There was in the poultry-yard a shabby little drab-colored hen, very small and very much despised; Cock-alu would not look at her, nor Hen-alie either; she had no tail-feathers at all, and long black legs which looked as if she had borrowed them from a hen twice her size; she was, in short, the meanest, most ill-conditioned hen in the yard.

All the time, however, that Cock-alu was out on his fruitless errand, she had been comforting Hen-alie in the best way she could, and assuring her that Cock-alu would soon be back again with the water from the silver-spring. But when he came back without a single drop, and only offered the fine silk stockings and blue velvet garters instead, she set off, without saying a word, as fast as her long legs would carry her out of the wood and down to the silver-spring, which she reached in a wonderfully short time.

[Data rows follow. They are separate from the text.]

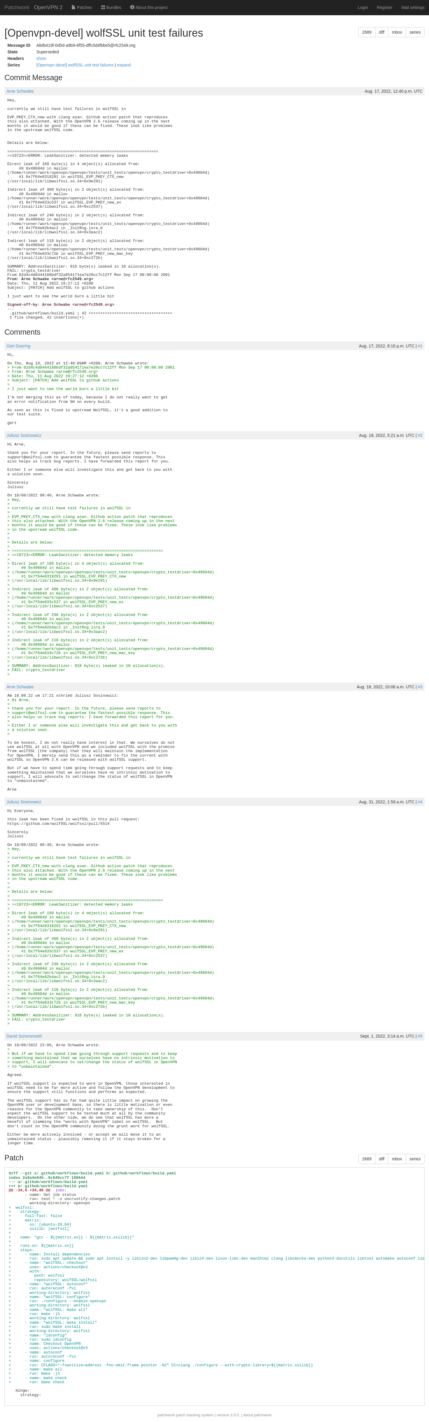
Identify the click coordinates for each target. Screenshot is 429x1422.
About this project (148, 7)
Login (363, 7)
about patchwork (257, 1415)
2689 (367, 32)
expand (124, 65)
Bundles (111, 7)
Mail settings (413, 7)
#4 (420, 802)
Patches (82, 7)
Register (384, 7)
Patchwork (16, 7)
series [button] (415, 32)
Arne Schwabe (20, 91)
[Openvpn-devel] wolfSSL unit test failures (75, 65)
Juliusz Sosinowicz (24, 435)
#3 (420, 686)
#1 (420, 346)
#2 (420, 435)
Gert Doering (18, 346)
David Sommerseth (24, 1036)
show (41, 58)
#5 (420, 1036)
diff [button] (381, 32)
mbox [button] (397, 32)
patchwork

Fortunately the silver-spring had flowed into its new channel as clearly as ever, and the evening dew had dropped its virtues into it. The owls were shouting “Kla-vit!” from one end of the wood to the other, The dark leathern-winged bats and the dusky white and buff-colored moths were flitting about the broad shadows of the trees, but the little hen took no notice of any of them. On she went, thinking of nothing but that which she had to do; and reaching the silver-spring, she gathered up twelve drops of water, and, hurrying back again, came into the yard just as poor Hen-alie was saying: “Oh, that somebody had loved me well enough to fetch me only one drop of silver-spring water!”

“That I do!” said the shabby little hen, and dropped one drop after another into her beak.

The first drop loosened the bean, the second softened it, and the third sent it down her throat.

Hen-alie was well again; Cock-alu was ready to clap his wings and crow for joy; and the little hen turned quietly away to her solitary perch.

“Nay,” said Hen-alie, “but you shall not go unrewarded; see, here is a pair of silk stockings for you, and here is green fire which will make the most beautiful feathers in the world grow all over your body! Take them all, you good little thing, and to-morrow morning you will come out the handsomest hen in the yard!”

So it was. There must have been magic in those silk stockings and that green fire, for the shabby little thing was now transformed into a regular queen-hen. The farmer’s wife thought she must have strayed away from some beautiful foreign country, and gave her a famous breakfast to keep her. Cock-alu was very attentive to her; and as to Hen-alie, she never ceased singing her praises as long as she lived.